„Je bildungsferner das Elternhaus, desto schwieriger wird es“
TUTTLINGEN (skr) - Die beruflichen Schulen in Tuttlingen machen sich Sorgen: Sie befürchten, dass durch die Corona-Situation mehr junge Menschen als sonst an den Rand der Gesellschaft gedrängt werden. Warum die Schulen diesen Eindruck haben und woran das liegt – darüber hat sich Redakteurin Sabine Krauss mit Rainer Leuthner, Schulleiter der Fritz-Erler-Schule, unterhalten.

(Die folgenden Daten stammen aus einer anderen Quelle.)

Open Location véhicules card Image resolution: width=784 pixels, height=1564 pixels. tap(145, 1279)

Herr Leuthner, woran stellen Sie fest, dass sich die Corona-Situation ungünstig auf den Bildungsweg mancher junger Menschen auszuwirken scheint?
Die Corona-Situation bewirkt in den beruflichen Schulen, dass die sonstigen Präsenzveranstaltungen wegfallen und fast alles nur noch online geschieht. Damit meine ich nicht nur den Unterricht, sondern vor allem Informationsveranstaltungen, das Vermitteln von Angeboten und das direkte Gespräch. Mehr Eigeninitiative wird nötig. Auch die Elternhäuser spielen eine große Rolle, um ihr Kind dabei zu unterstützen, wo es sich informieren kann und welche Angebote es gibt. Dabei stellen wir fest: Je bildungsferner das Elternhaus ist, desto schwieriger wird das.

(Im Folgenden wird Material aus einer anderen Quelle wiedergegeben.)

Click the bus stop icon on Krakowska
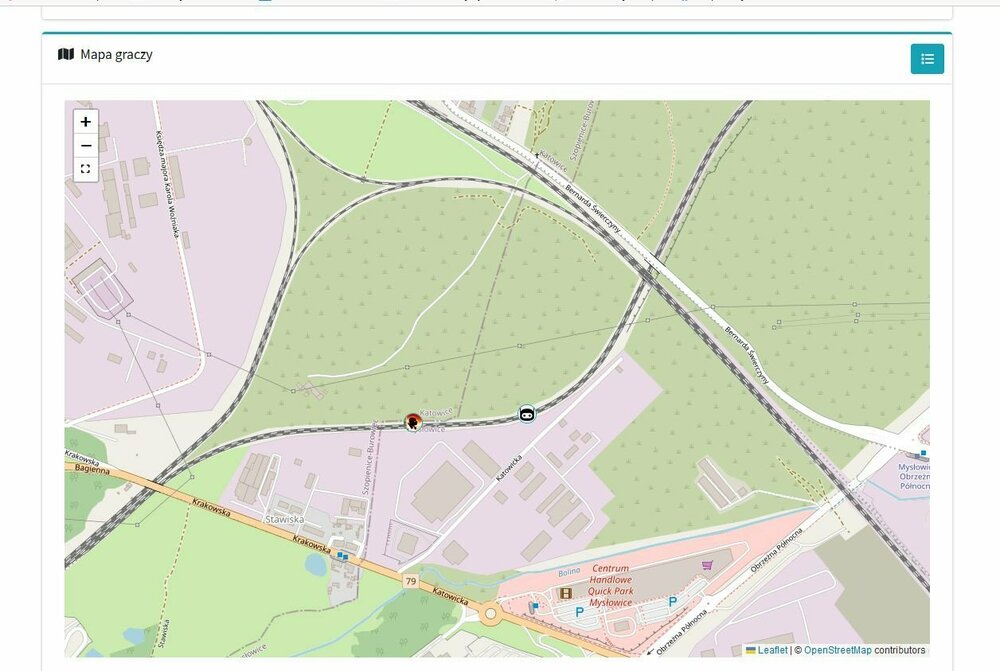 342,556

Wie macht sich das bei Ihnen an der Fritz-Erler-Schule bemerkbar?
Wir stellen bereits in diesem Schuljahr fest, dass sich die Schülerzahl in unserem Berufseinstiegsjahr (BEJ) verdoppelt hat. Das BEJ ist eine Schulart für diejenigen, die zwar schon einen Schulabschluss haben, aber die noch schulpflichtig sind, da sie noch nicht volljährig sind. Das BEJ wird meist von denjenigen Schülern besucht, die nichts abbekommen haben - also keinen Ausbildungsplatz oder keinen weiterführenden Bildungsgang. Normalerweise haben wir im BEJ immer weniger als zehn Schüler. In diesem Schuljahr sind es jedoch 18. Wir befürchten, dass sich die Zahl im kommenden Schuljahr weiter erhöhen wird.
Wie geht es mit den Schülern im BEJ in der Regel weiter?

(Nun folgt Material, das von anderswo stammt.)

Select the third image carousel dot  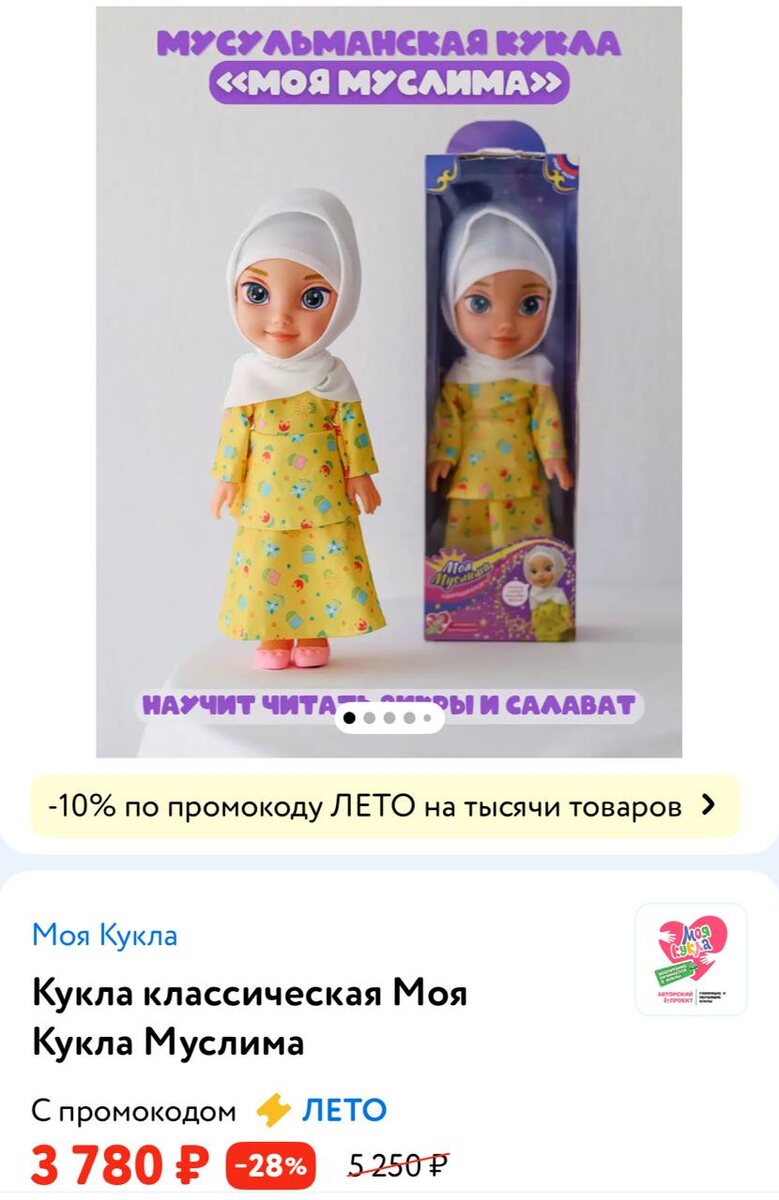point(390,718)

Wir versuchen natürlich, vieles aufzufangen und die Schüler in eine Berufsausbildung oder in Praktika zu vermitteln. Wir helfen ihnen beim Kontakt zu den Betrieben. Etwa die Hälfte der Schüler bekommen wir meistens unter, im Idealfall noch mehr. Je höher die Zahl der Schüler wird, desto schwieriger wird das jedoch. Wir stellen auch fest, dass weniger Ausbildungsplätze angeboten werden als noch im vergangenen Jahr. Schaffen wir es nicht, die Schüler zu vermitteln, ist die Gefahr, dass wir die jungen Leute verlieren, wenn sie dann 18 sind und noch immer keine Berufsausbildung haben. Diese Jugendlichen weichen dann leider aus auf Anlern- und Hilfstätigkeiten und sind für den Arbeitsmarkt der Hochqualifizierten verloren.